序章ノ参 『移界』
「…あのですね。今回お邪魔させて
いただいたのは…とある理由が
ありまして…」
「へー?一体どういう?」
…楽しそうだなー(棒)
案の定俺が喋ると井筒ちゃん凍るしさ。
美衣から喋んなって言われちまったし。
…てか口ガムテープで縛られてるし。(泣)
だから私不知火連珠、こうして楽しそうな
お話を聞いているしかないという屈辱プレイの
真っ只中でございます(´・ω・`)
…俺、なんか悪いことした?
‥あ、あなた方も私の話に興味無い?
すみません、ちゃんとあっちの話聞きます。
「…ええ。

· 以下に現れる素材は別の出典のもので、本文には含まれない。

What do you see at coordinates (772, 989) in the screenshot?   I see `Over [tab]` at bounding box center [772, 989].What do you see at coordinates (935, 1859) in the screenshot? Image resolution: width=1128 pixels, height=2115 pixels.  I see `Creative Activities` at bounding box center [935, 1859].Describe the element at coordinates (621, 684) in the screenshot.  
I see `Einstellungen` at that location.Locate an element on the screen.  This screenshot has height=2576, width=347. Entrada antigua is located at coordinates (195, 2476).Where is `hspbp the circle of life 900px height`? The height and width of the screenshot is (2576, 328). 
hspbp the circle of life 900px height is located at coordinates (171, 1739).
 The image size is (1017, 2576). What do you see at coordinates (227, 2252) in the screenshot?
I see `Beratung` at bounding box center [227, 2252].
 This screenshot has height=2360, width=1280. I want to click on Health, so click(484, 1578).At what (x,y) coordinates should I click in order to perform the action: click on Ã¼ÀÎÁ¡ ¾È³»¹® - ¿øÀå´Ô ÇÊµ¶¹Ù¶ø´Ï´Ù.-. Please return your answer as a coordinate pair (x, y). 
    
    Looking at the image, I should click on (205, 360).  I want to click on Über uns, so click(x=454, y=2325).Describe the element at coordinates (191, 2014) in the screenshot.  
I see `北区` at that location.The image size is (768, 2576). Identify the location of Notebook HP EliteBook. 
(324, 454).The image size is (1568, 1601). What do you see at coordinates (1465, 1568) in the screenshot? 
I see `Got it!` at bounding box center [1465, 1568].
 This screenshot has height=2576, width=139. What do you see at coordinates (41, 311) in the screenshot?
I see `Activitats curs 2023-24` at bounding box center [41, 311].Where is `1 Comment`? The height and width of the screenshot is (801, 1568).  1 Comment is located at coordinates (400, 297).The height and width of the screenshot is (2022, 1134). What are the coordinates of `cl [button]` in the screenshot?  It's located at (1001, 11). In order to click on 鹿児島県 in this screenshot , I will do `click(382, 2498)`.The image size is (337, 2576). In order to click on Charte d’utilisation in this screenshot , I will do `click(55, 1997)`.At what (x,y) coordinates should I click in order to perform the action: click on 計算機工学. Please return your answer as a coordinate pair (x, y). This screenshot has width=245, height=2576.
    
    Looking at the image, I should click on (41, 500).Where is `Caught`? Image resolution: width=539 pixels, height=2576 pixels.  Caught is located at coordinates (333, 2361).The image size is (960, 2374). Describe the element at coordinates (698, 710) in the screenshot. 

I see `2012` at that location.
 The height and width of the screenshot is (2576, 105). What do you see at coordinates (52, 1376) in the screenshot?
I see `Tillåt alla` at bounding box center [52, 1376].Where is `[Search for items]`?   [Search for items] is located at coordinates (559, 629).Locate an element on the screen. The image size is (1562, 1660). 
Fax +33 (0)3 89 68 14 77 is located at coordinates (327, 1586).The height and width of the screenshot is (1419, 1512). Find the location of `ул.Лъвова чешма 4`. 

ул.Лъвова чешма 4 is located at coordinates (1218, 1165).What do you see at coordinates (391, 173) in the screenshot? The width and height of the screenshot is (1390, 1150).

それが…『移界』について
のご提案になるのですが…」
「…『移界』?」
「はい。…あ、私『異世界紹介所』に務めて
いるのでs……」
……!!!!!????
びっくりしすぎて体が宙を舞った。
…今『異世界紹介所』っつったか?
いや、言った、100%言ったぞ。
俺の頭の中にある謎組織No.1。『異世界紹介所』
天谷 井筒は今確かにそう言った。…はず。
…とまぁいつにも増して激しく
動揺してみた俺を見て美衣が
「…うっせぇんだよ黙っとけ(小声)」
…はい、すいません美衣さん。
「…コホン。とまぁ我々『異世界紹介所』は、
主に[今いる世界に退屈した方々]に
"新しい世界での生活"すなわち、
『異世界転移』をして頂き、その方々に
新しい生活を提供する、といった
仕事をしています。そこで今回、あなた方が
世界に退屈していらっしゃるようだったので
こちらからお伺いに参った、という訳です」
…ビリッ。ビリリッ。
あー心配すんな。耐えきれなくなった俺が
ガムテープ剥がしただけだから。…と。
「おい待て、いくら何でも話に
ついていけないんだが。そもそもなんだ?
『異世界転移』だって?
…冷やかしならもう十分だから
帰ってもらっても…」
「はい?…これが私らの『商売』ですよ?」
…本気らしい。おいおいマジか。
案の定、美衣も震えてる。そりゃそうだろうな。
…こんなに『良い話』が舞い込んでくるとは。
世界も案外捨てたもんじゃねえな。ハハ。
「わかった。とりあえずあんたの話は
一旦信じよう。…でだ。もう一度その
『移界』について色々教えてくれないか?
商売って言うからには‥色々契約事があるんだろ?」
そう言うと井筒は…ただ不敵に微笑んだ。